Needless to say, this incessantly playing tape of criticism did not bring me fulfillment, joy, peace, or that much sought after productivity. What did transform my life was a consciously made commitment to begin paying attention to what was going on inside of me, no matter what that was. This commitment required a shift in my belief that I could not acknowledge my own suffering because of the social and economic privileges I had inherited. Once I began to soften and open to my own pain, I recognized the underlying belief that had guided many of my days to that point: my life was not worthy of close study. I began to interrupt this story of entrenched deficiency with the behaviors and words I could muster. I placed my hand on my heart, for example, and began to use lovinkindness blessings when I became aware of dis-ease: "May you be happy. May you be healthy. May you be safe. May you live with ease."

Slowly but surely, I began to recognize how much of my life had been lived in my head. I therefore had missed out on establishing and sustaining important human connections as well as experiencing the wonders and fragility of this living and dying world. I let myself grieve those unlived precious moments and, eventually, became more adept at perceiving and responding with friendliness to my internal weather systems. As the willlingness to honor the sacredness of my own life grew, I began to let go of my belief in some very familiar roles, like that of the oppressor and oppressed. Recognizing how often my own nature changed, I found that using shorthand, static categories for others and myself no longer made sense. These labels, or solid identifications, kept me from arriving at a deeper understanding of what makes people and systems tick and responding to them in more skillful ways.

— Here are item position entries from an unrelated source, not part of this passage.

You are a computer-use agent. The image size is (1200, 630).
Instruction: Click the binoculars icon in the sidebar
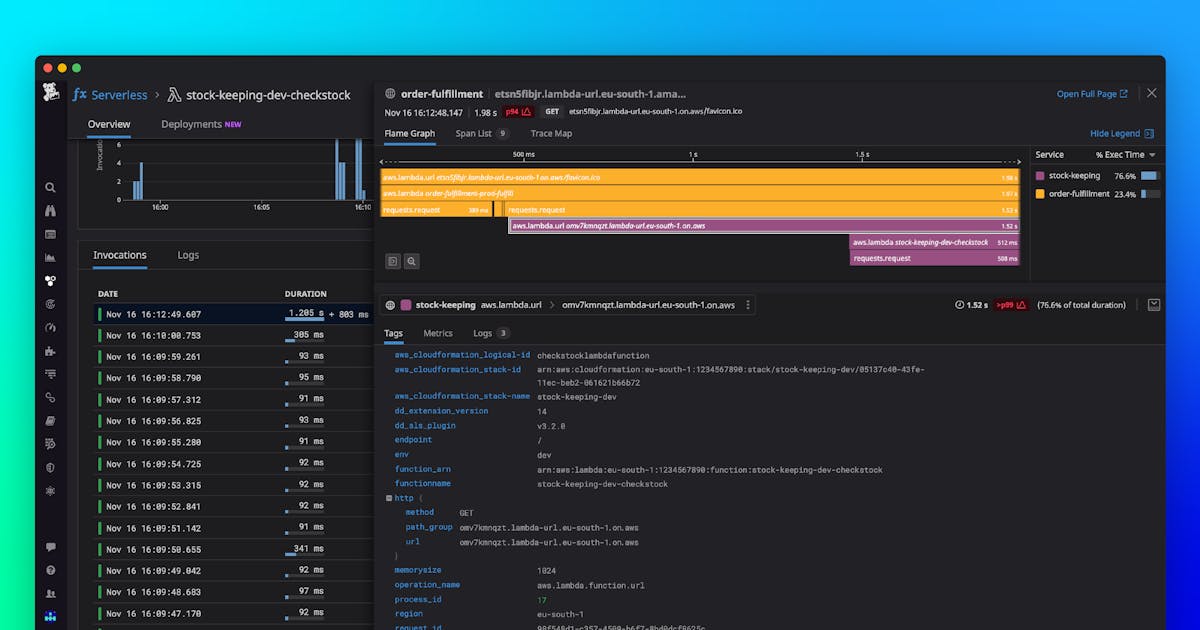[50, 210]
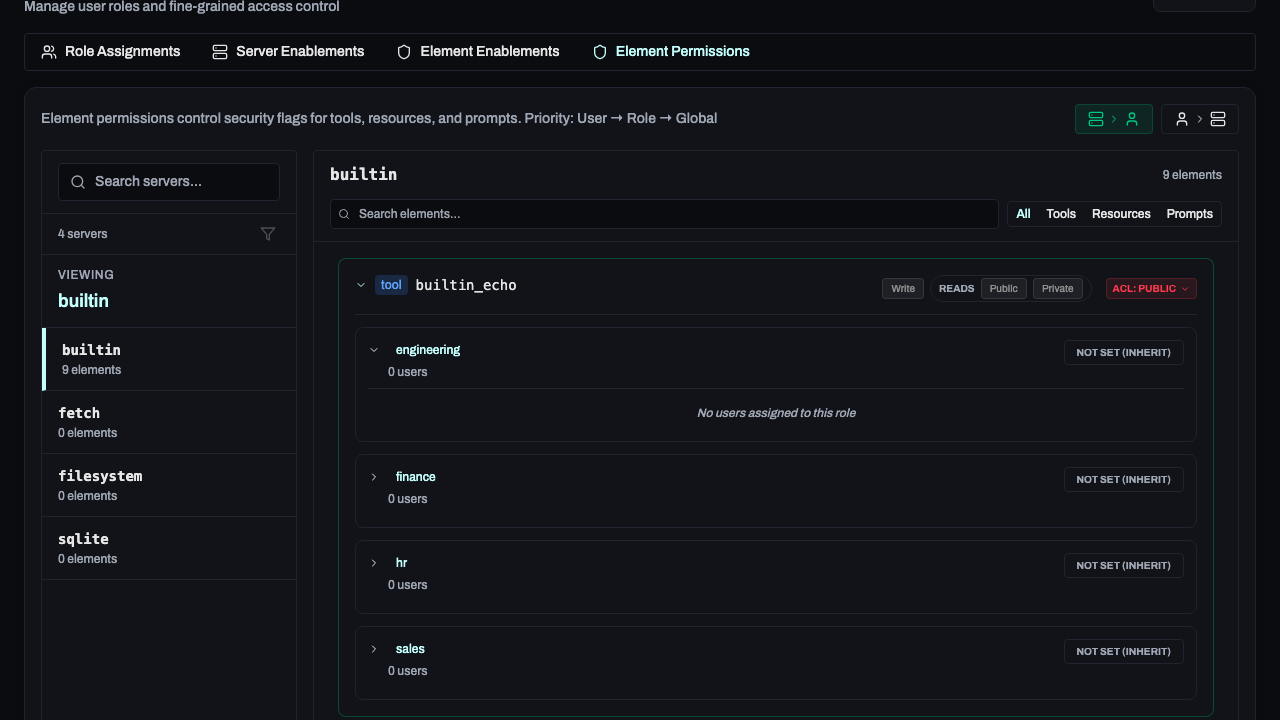Click NOT SET (INHERIT) for the hr role
Viewport: 1280px width, 720px height.
[1123, 565]
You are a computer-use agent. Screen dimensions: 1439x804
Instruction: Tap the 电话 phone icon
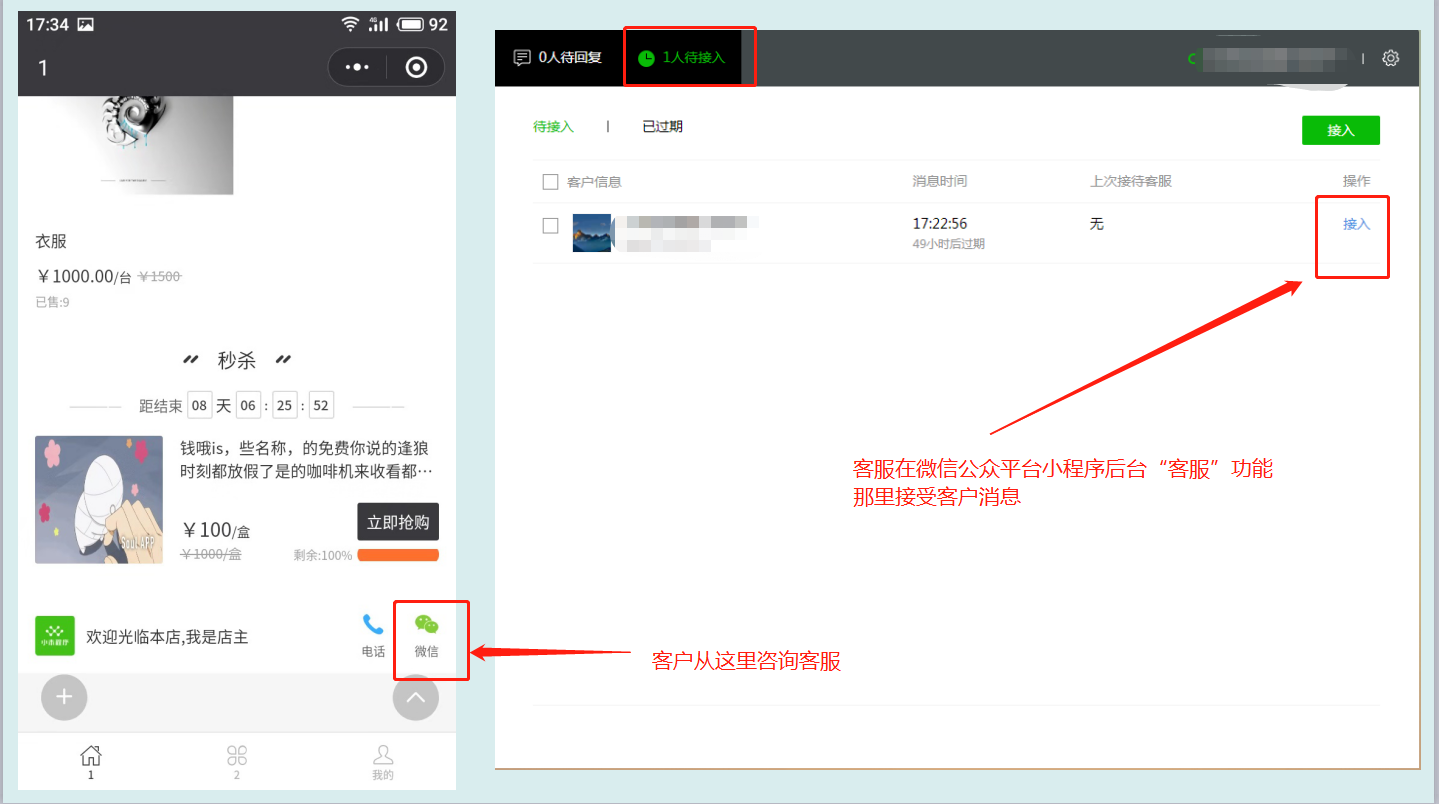pos(373,627)
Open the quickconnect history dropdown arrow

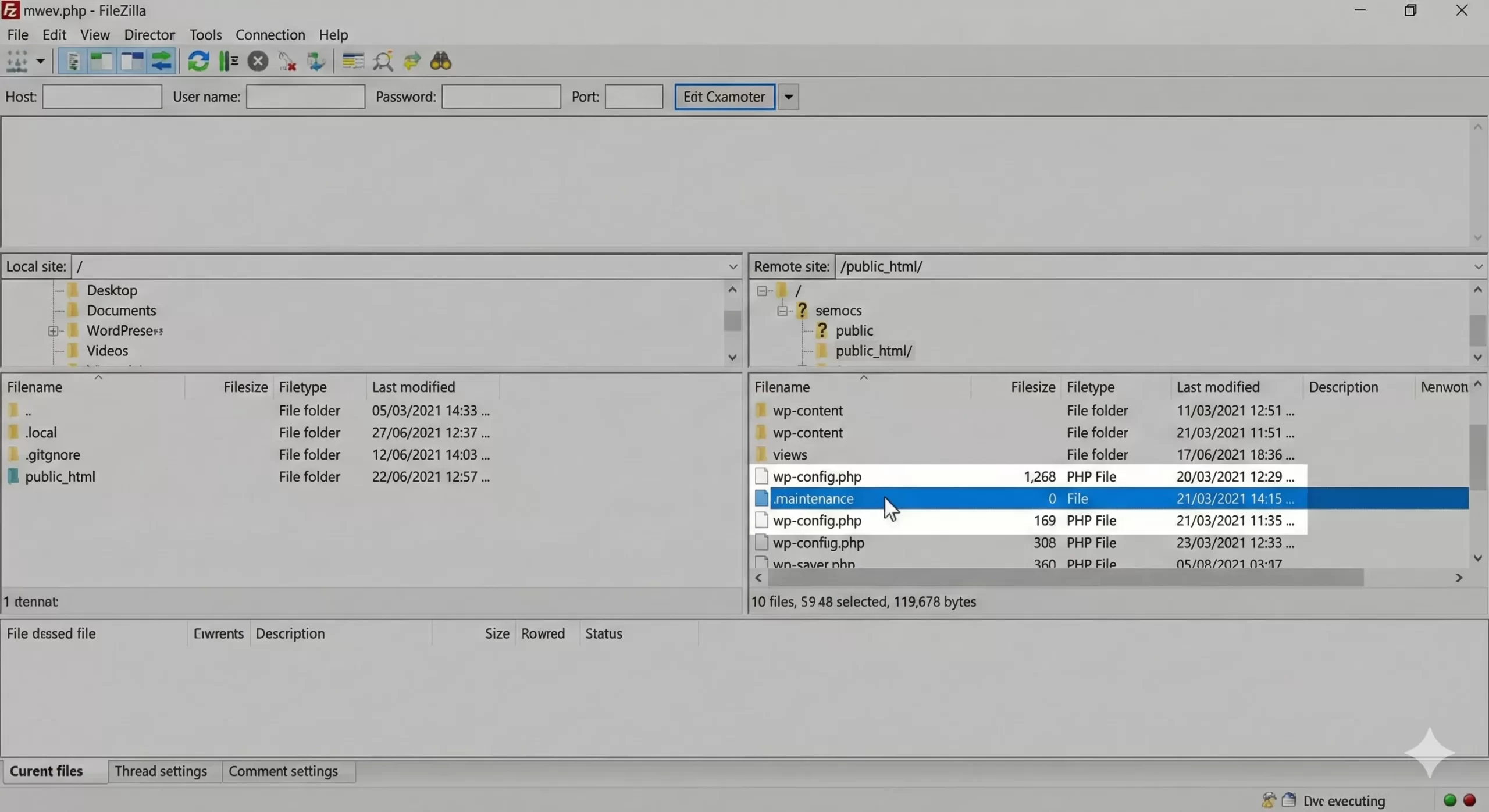[788, 97]
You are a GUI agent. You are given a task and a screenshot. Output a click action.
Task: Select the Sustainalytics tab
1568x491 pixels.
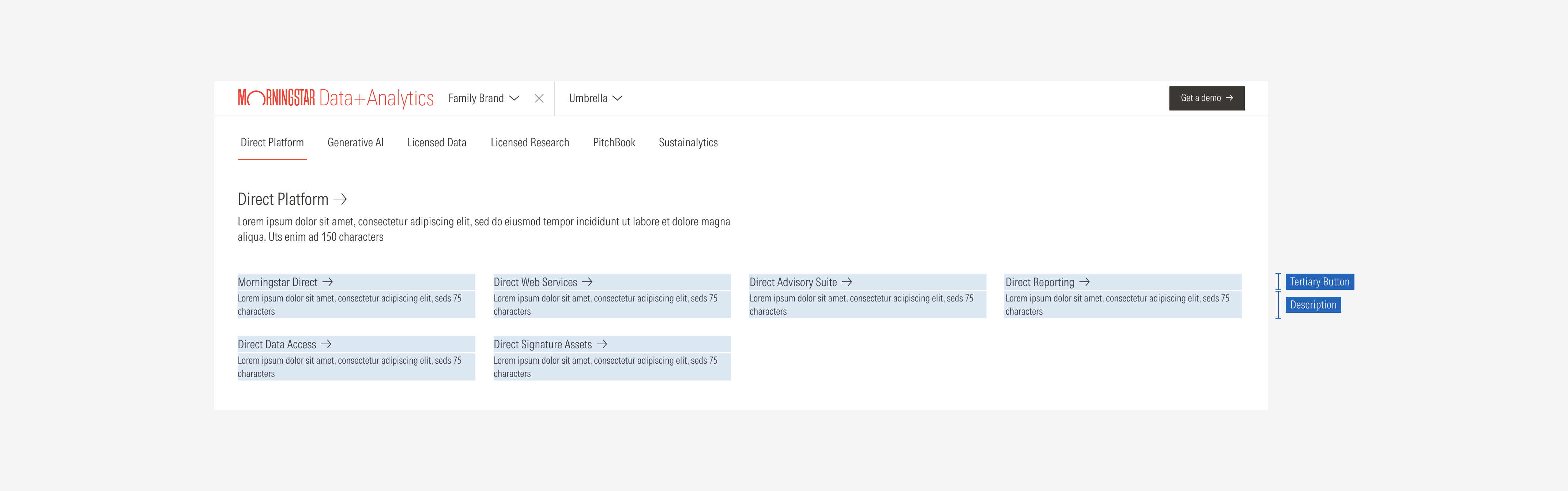click(688, 143)
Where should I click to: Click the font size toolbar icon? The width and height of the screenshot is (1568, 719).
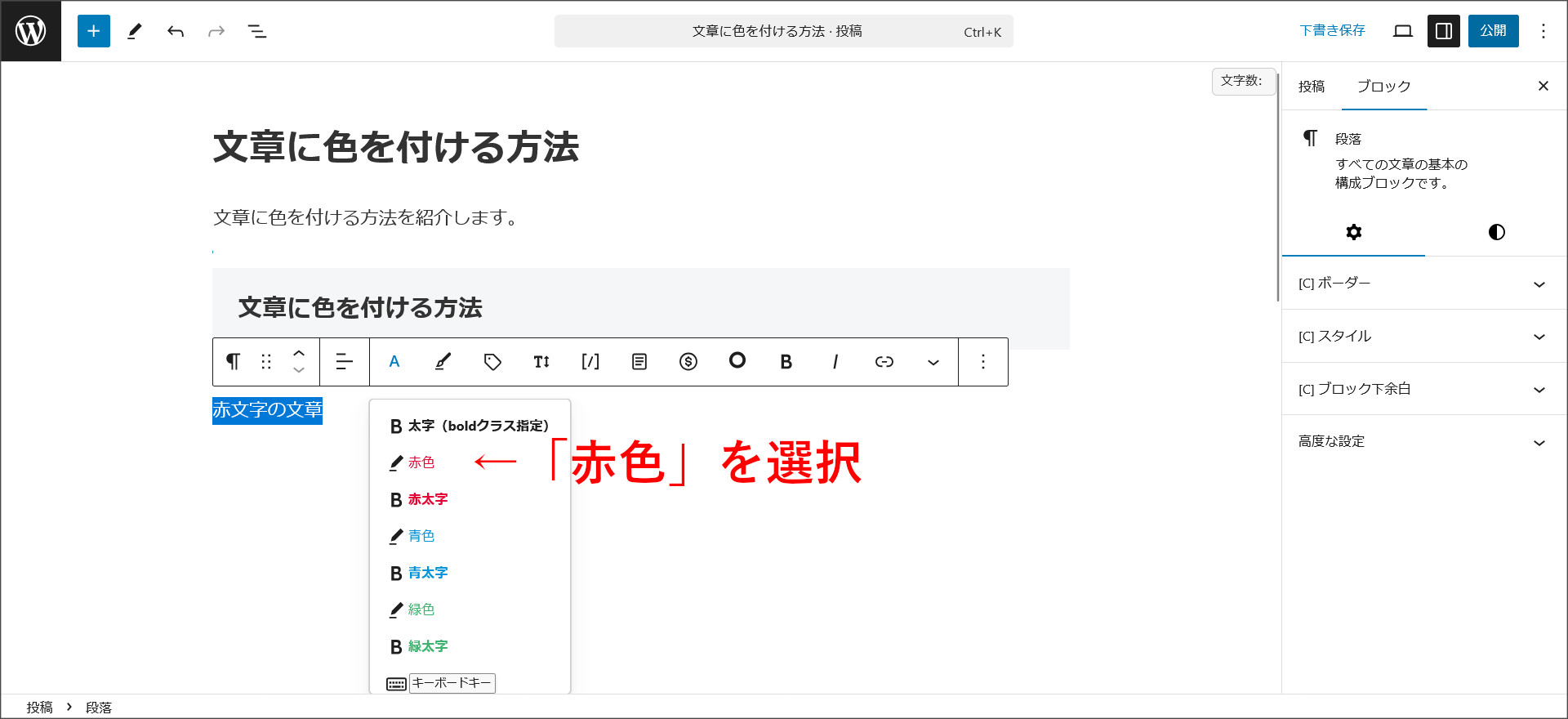(x=541, y=362)
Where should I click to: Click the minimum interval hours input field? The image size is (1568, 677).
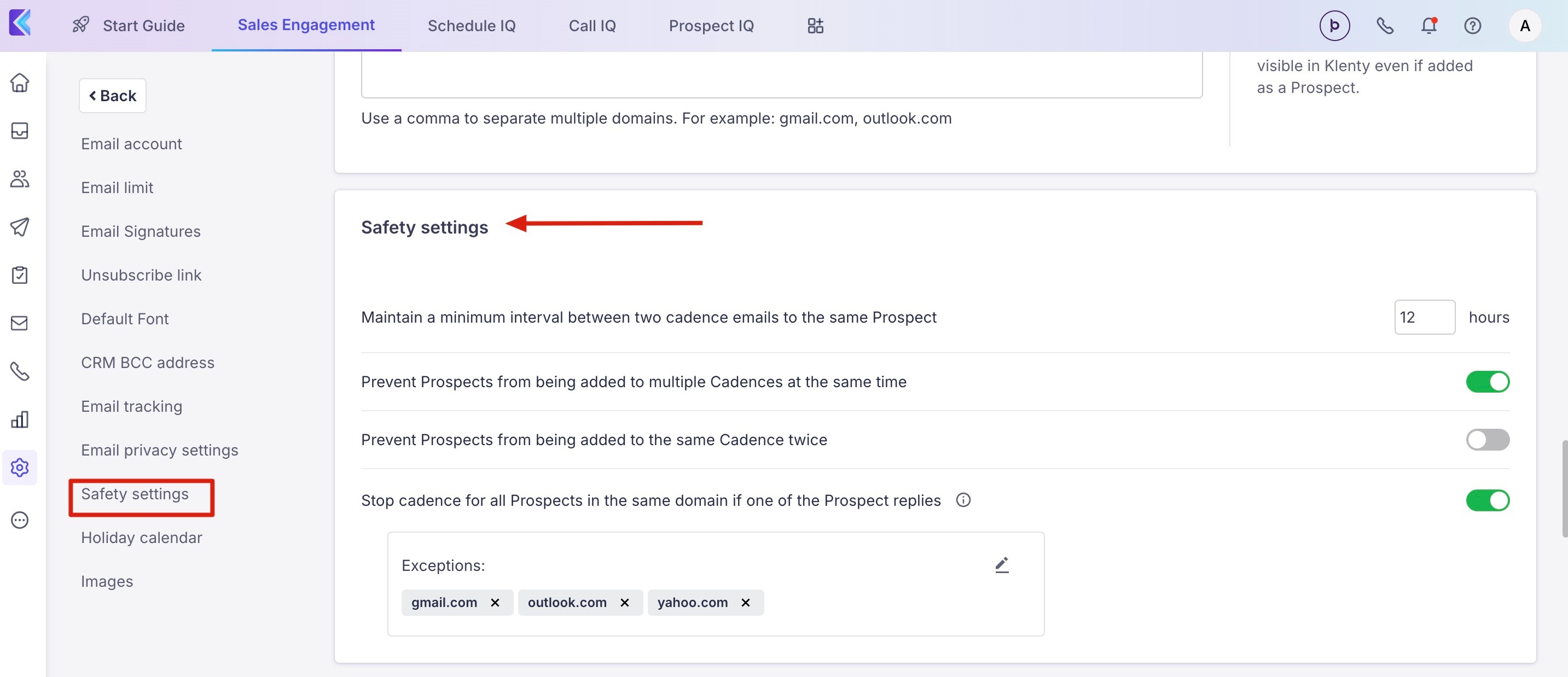[1424, 317]
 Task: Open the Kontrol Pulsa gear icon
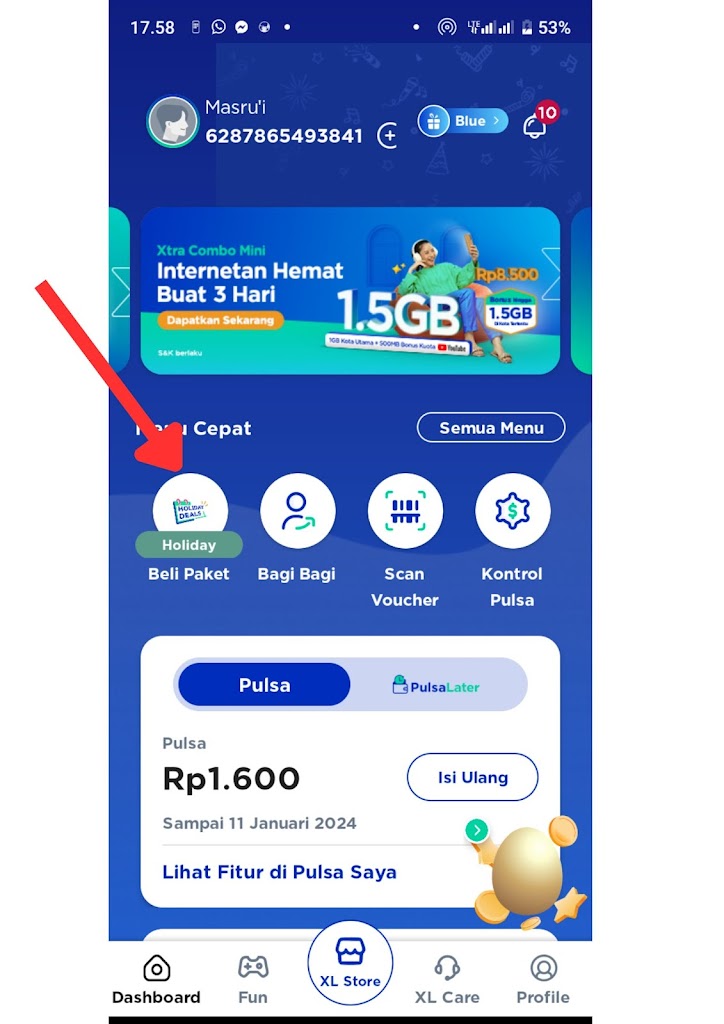click(512, 511)
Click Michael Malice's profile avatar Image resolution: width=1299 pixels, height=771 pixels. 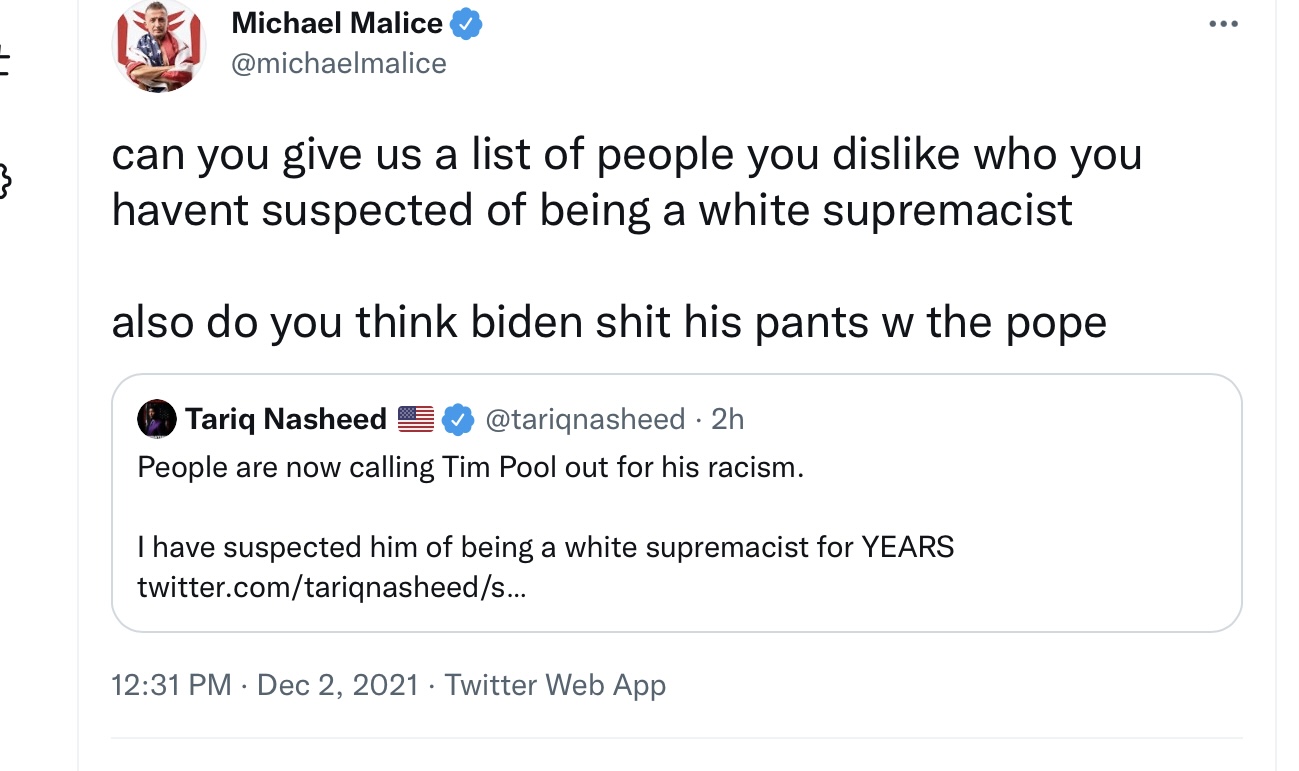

Of course I continue to be a work in progress, but I now understand at an experiential level how honoring my own life has expanded my ability to honor others'. I can say and mean to a client, "What if there is nothing wrong with you and you just need to take off all those coats that are covering up who you are?"

I also wholeheartedly believe that the "boundary to what you can accept is the boundary to your freedom."* As poet Danna Faulds wrote,

Trust the energy that Courses through you Trust, Then take surrender even deeper. Be the energy. Don't push anything away. Follow each Sensation back to its source In vastness and pure presence.

Emerge so new, so fresh that You don't know who you are.

Be the energy and blaze a Trail across the clear night Sky like lightning. Dare to Be your own illumination.**

* This quote came from Tara Brach's talk "Absolute Cooperation with the Inevitable." ** The excerpts from "Trusting Prana" came from Tara Brach's talk "From Story to Presence."